Enheduanna lived a long time ago, yet the human family was already very old in her time. It probably started in Africa. We do not know how exactly humans evolved and we probably never shall. All we know is that all humans were originally Africans, that the nurturing of children required teams that we call families and that the story of humanity from the beginning to the twenty-first century AD is an invincibly exciting and complicated drama. Historians have long debated when history began.* It is easy to point to footprints, chiselled tools, dusty walls and bone fragments, but for the purposes of this book history started when war, food and writing coalesced to allow a potentate, usually a male one like Sargon but sometimes a female like Enheduanna, to harness power and promote his or her children in order to keep it.
Seven to ten million years ago, while our planet, itself four to five billion years old, was in the grip of ice ages that receded and returned, hominins of a currently unknown genus separated from chimpanzees. By about two million years ago, in east Africa, a creature who walked upright on two feet had evolved. This was Homo erectus, who lasted most of the next two million years – the longest period of human existence – and who lived by foraging and hunting. Soon afterwards, some of these creatures migrated out of Africa into Europe and Asia, where different climates caused them to develop into different branches to which scientists have given Latin names such as antecessor, neanderthalensis and heidelbergensis after the places where their bones were discovered. DNA suggests most were dark-skinned with dark eyes. They already used stone axes. By 500,000 years ago, from South Africa to China, they were hunting large animals and perhaps using fire to cook, and there is evidence of both caring and violence from the start: some disabled individuals lived to a good age, suggesting social care, while on the other hand several skulls found in a northern Spanish cave had head injuries inflicted 430,000 years ago – the first confirmed murders.
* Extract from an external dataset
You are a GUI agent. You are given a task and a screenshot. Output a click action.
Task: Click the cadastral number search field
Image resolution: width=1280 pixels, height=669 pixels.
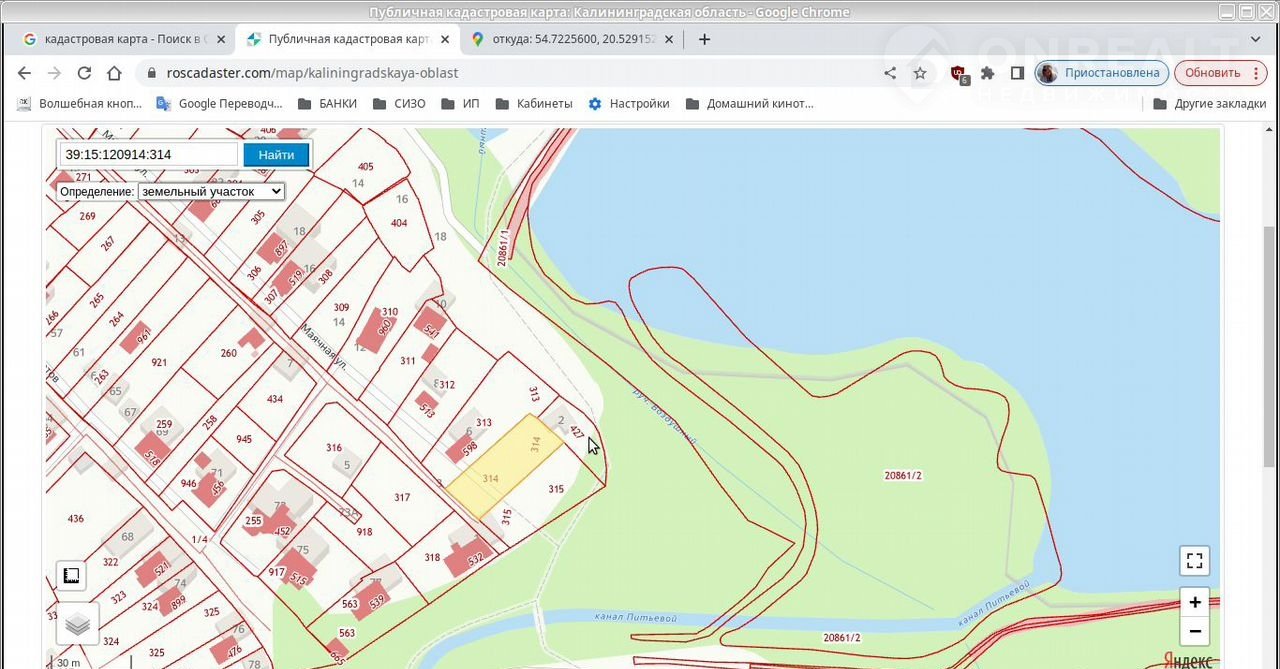149,155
Some 300,000 years ago, they started to make offsite fires, changing landscapes for the first time, and using wooden spears and traps to hunt large animals.
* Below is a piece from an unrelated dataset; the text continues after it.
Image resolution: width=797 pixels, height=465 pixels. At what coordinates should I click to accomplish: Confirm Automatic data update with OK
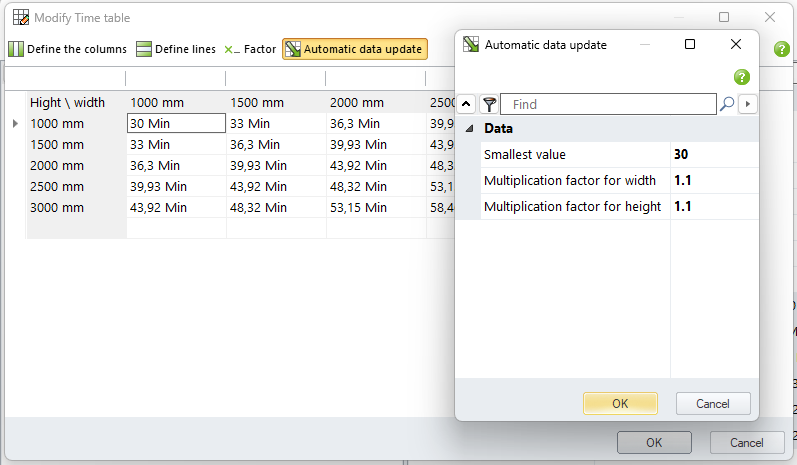coord(620,403)
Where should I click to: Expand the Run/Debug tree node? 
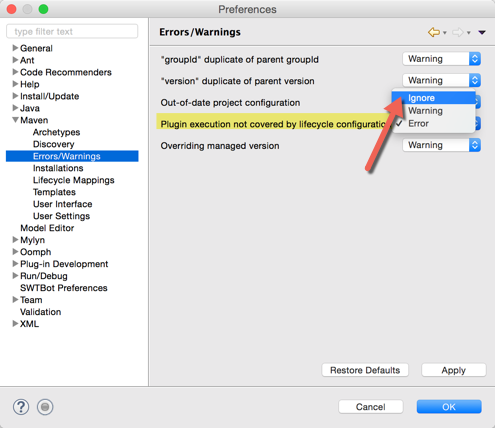tap(15, 276)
Hominin brains nearly tripled in size, requiring an ever-richer diet. Larger-headed babies were harder for females to deliver: the tightness of the female pelvis – a compromise between the form necessary to walk upright and that needed to deliver a baby – made childbirth dangerous for both the mother and the baby, a vulnerability that helped shape the family in history. We guess this meant that they needed a group of related people to help raise their babies – and, if correct, these small blood-related communities became the defining unit of human history, the family that we still need today even though we are masters of the planet, dominators of every other species and the creators of remarkable new technologies. Anthropologists love to project that families were a certain size, that men did one task, women another, but all this is guesswork.